**WHAT THE EXERCISE ASKS**
Retype verbatim the lines of the listing, from the very first through the line with "Open avatar of the 19:11 post author".

**RECORDS FOR THE TASK**

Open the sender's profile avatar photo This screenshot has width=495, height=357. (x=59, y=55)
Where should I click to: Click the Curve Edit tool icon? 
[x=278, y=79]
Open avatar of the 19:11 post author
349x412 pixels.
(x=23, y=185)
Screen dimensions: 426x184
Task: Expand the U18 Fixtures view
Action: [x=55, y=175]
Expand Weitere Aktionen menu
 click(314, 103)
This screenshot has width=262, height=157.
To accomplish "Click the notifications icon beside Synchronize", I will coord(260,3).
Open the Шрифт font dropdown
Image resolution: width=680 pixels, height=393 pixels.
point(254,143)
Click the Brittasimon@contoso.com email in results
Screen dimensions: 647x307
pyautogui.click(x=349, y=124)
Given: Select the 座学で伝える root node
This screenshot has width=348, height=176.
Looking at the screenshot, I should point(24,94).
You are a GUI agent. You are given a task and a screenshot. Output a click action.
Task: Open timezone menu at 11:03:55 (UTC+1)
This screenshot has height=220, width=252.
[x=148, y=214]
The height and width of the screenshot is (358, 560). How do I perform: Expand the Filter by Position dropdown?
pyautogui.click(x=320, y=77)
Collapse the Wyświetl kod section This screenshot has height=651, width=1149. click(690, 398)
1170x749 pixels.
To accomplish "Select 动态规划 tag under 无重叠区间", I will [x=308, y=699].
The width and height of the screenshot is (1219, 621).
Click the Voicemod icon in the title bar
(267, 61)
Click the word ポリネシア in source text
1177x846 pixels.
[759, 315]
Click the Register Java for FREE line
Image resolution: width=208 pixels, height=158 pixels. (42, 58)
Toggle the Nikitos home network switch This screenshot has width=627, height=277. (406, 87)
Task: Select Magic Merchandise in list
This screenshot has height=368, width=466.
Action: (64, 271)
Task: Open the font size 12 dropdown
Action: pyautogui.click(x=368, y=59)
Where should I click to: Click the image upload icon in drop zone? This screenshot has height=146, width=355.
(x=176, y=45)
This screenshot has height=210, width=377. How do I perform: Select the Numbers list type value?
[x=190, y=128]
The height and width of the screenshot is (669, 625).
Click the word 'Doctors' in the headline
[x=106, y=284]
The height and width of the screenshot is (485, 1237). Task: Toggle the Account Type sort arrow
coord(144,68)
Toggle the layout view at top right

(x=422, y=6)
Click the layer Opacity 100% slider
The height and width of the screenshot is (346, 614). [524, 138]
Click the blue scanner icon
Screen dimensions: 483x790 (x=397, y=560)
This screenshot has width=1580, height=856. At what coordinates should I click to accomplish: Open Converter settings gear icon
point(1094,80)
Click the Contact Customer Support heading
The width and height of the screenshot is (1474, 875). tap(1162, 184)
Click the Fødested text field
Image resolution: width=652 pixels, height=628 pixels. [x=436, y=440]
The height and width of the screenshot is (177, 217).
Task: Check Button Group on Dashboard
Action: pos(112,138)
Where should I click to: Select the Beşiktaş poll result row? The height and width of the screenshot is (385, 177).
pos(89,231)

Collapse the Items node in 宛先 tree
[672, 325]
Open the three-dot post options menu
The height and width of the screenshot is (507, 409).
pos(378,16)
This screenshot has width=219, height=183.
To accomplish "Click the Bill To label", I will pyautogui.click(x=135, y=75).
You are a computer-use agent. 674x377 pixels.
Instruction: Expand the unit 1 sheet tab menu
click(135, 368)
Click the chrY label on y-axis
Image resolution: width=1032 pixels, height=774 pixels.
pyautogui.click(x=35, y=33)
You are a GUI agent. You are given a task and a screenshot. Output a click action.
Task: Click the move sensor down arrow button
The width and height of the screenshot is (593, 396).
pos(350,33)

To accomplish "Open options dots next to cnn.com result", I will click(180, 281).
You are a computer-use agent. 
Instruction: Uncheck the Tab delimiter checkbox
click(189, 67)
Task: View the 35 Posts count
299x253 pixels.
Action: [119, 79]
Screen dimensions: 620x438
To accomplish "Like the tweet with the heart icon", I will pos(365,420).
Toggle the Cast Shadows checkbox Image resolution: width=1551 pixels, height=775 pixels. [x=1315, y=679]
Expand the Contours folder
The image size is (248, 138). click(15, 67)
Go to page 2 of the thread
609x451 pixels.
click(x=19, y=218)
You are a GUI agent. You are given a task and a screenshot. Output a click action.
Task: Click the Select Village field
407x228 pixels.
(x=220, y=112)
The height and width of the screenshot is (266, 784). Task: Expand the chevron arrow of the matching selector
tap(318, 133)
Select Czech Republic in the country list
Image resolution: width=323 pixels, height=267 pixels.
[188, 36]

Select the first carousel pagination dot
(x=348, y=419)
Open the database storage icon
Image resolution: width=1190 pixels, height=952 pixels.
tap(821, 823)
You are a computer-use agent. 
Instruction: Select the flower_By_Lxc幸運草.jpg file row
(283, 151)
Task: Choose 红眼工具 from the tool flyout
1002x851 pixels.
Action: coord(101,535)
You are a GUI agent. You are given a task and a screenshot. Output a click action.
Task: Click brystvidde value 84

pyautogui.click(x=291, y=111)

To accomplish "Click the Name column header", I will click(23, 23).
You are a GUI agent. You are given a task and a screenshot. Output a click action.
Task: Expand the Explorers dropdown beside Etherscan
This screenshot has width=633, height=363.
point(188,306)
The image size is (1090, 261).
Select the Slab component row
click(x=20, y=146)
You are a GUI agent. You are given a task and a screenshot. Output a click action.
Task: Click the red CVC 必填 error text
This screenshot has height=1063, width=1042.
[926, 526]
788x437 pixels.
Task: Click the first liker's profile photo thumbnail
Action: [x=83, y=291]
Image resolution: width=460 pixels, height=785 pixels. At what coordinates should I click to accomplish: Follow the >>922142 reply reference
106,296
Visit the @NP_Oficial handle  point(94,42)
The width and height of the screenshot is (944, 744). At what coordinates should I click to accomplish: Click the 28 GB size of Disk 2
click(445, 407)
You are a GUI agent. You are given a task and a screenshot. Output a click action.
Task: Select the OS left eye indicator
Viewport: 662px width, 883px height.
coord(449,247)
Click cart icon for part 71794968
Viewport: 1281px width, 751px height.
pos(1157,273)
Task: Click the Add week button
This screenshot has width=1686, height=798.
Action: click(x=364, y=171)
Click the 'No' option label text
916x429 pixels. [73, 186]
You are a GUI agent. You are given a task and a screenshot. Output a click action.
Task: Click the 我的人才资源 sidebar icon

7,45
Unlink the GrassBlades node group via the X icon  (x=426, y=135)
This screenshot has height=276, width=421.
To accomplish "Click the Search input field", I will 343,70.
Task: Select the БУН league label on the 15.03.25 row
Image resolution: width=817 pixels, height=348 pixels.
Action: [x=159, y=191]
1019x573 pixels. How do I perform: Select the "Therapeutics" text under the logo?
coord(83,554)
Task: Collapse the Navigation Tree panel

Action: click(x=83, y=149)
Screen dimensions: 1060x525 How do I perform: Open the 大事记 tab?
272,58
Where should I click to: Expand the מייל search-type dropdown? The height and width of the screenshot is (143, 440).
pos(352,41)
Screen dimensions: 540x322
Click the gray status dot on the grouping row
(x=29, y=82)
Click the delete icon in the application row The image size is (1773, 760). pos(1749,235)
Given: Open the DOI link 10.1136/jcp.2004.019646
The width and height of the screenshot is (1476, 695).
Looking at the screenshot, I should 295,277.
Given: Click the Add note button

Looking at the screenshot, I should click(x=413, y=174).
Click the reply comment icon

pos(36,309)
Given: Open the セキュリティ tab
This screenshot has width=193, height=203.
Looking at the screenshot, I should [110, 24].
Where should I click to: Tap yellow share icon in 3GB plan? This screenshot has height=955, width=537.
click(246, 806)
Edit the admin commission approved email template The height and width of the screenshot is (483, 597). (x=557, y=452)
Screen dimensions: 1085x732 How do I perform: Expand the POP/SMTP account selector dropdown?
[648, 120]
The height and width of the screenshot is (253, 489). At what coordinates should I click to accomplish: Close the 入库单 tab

**YOUR RESPONSE**
Open the sender's profile avatar photo This screenshot has width=495, height=357. (x=59, y=55)
Where should I click to: Click the Curve Edit tool icon? 
[x=278, y=79]
Open avatar of the 19:11 post author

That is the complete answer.